WHAT THE TASK REQUIRES. Quote the passage on countercultures between "Prohibitionists, censors, authoritarians, religions" and "freedom and openness.", inclusive.

But these are not the only countercultures out there.

Prohibitionists, censors, authoritarians, religions fundamentalists in every society, there are countercultural currents that move in opposition to freedom and openness.

Imagine, for example, that you were invited to join a mystic, social, patriotic, benevolent association with a perfected lodge system, with an exalted ritual form of worknot for selfish profit, but for the mutual betterment, benefit, and protection of initiates, in order to promote liberty, justice, and fraternity among all mankind. If I told you that the initiation rite of the this fraternity involved a chalice and a blade (though called differently) and proceeding widdershins around a sacred altar while wearing ceremonial robes, you might think that I was talking about some cousin to Wicca, or a Rosicrucian group.

In fact, this description is of the Ku Klux Klan a thoroughly twisted counter-culture.

And this is important to us today, because there are twisted counter-cultures around that present with elements of Paganism. Some have real historical ties to groups that were antecedents of the Pagan revival, however badly they have gone off the track.

COLLECTED DATA.
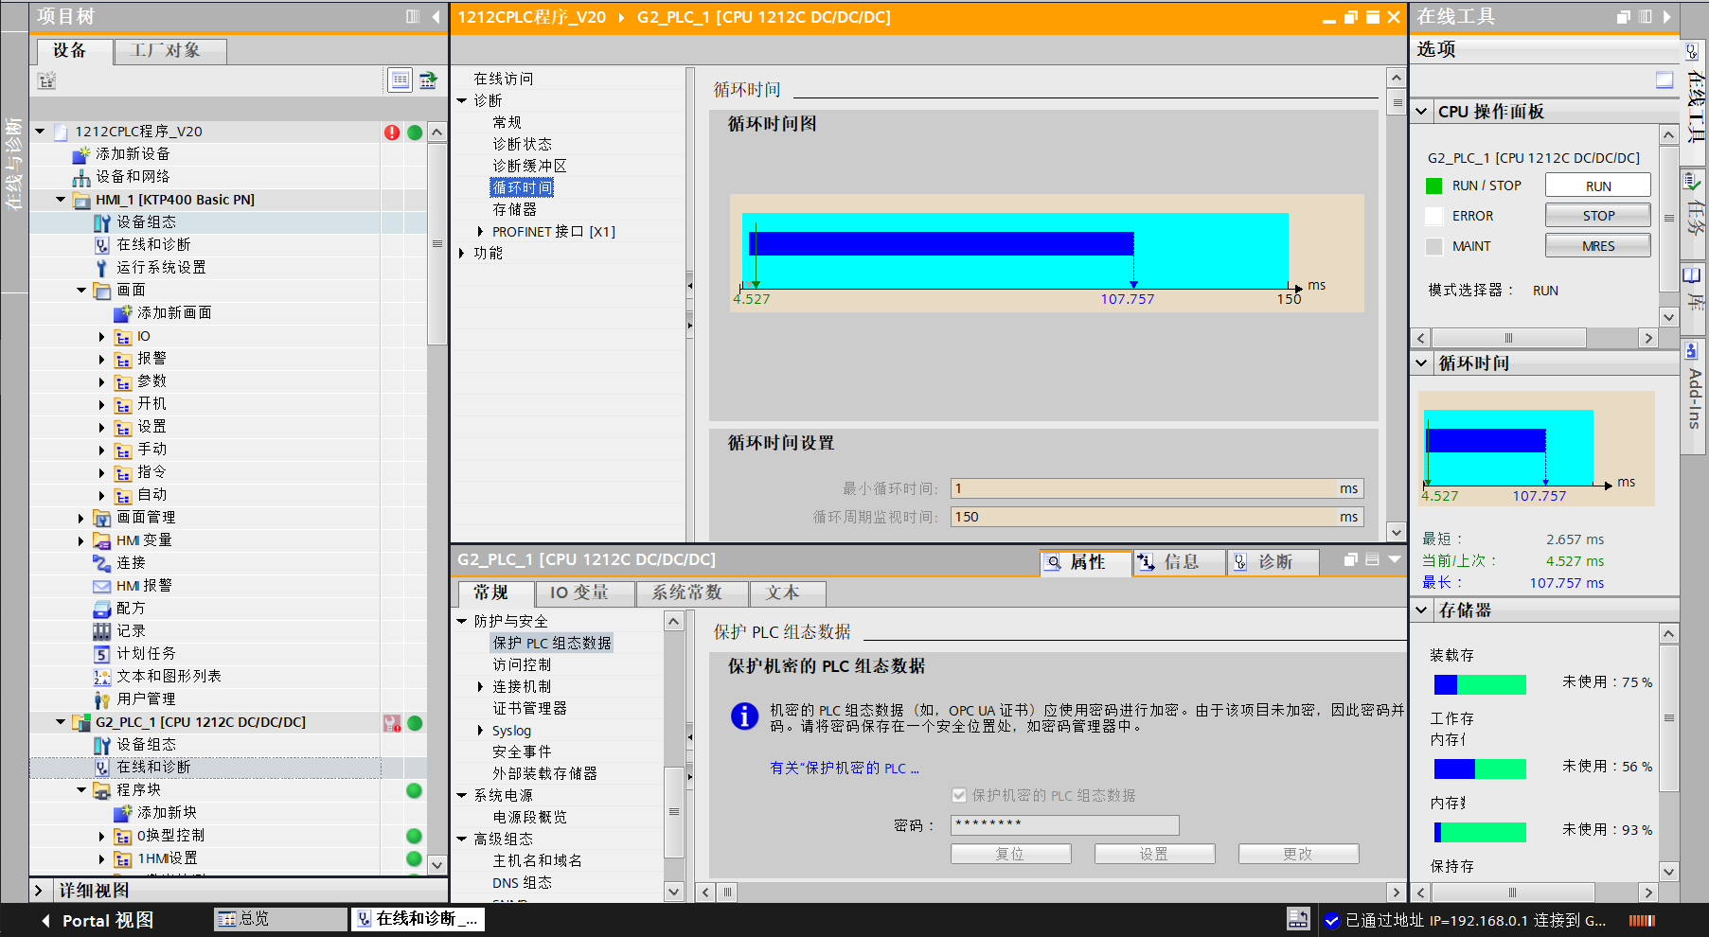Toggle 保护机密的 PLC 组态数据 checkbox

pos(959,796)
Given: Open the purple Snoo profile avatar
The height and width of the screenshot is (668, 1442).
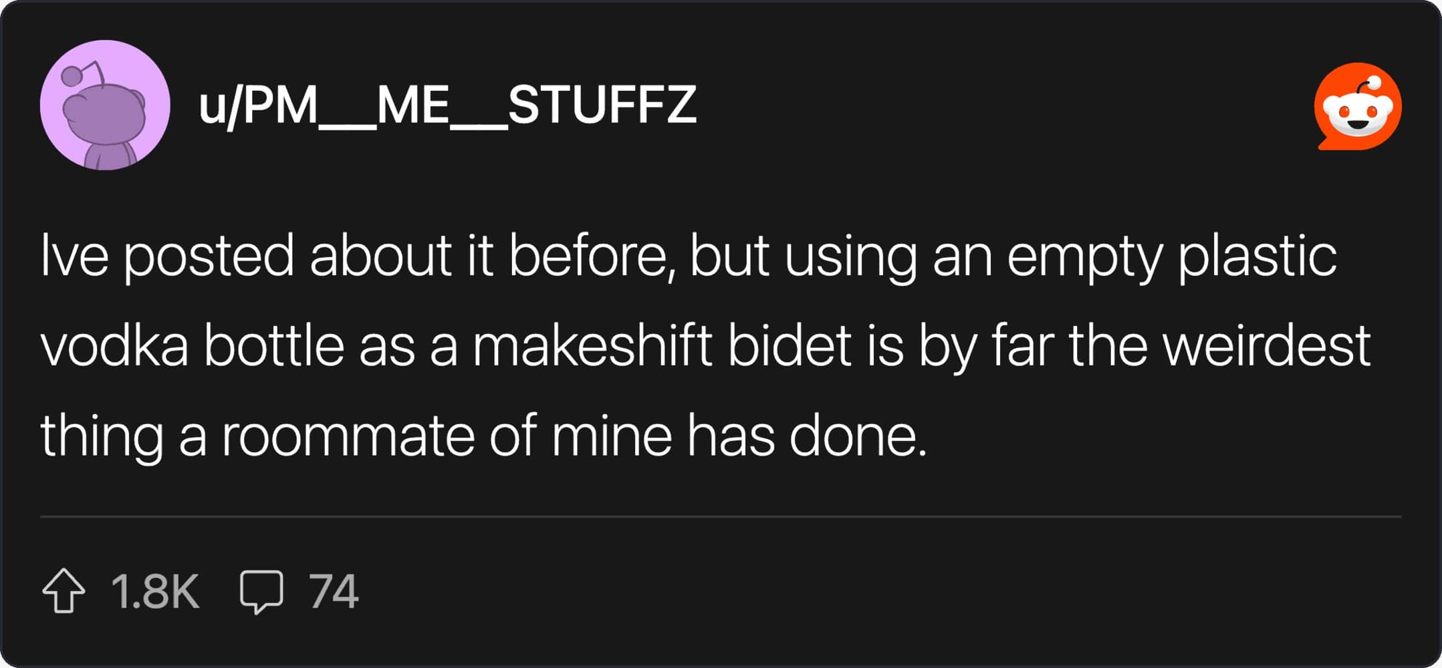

EXERCISE OUTPUT.
Prohibitionists, censors, authoritarians, religions fundamentalists in every society, there are countercultural currents that move in opposition to freedom and openness.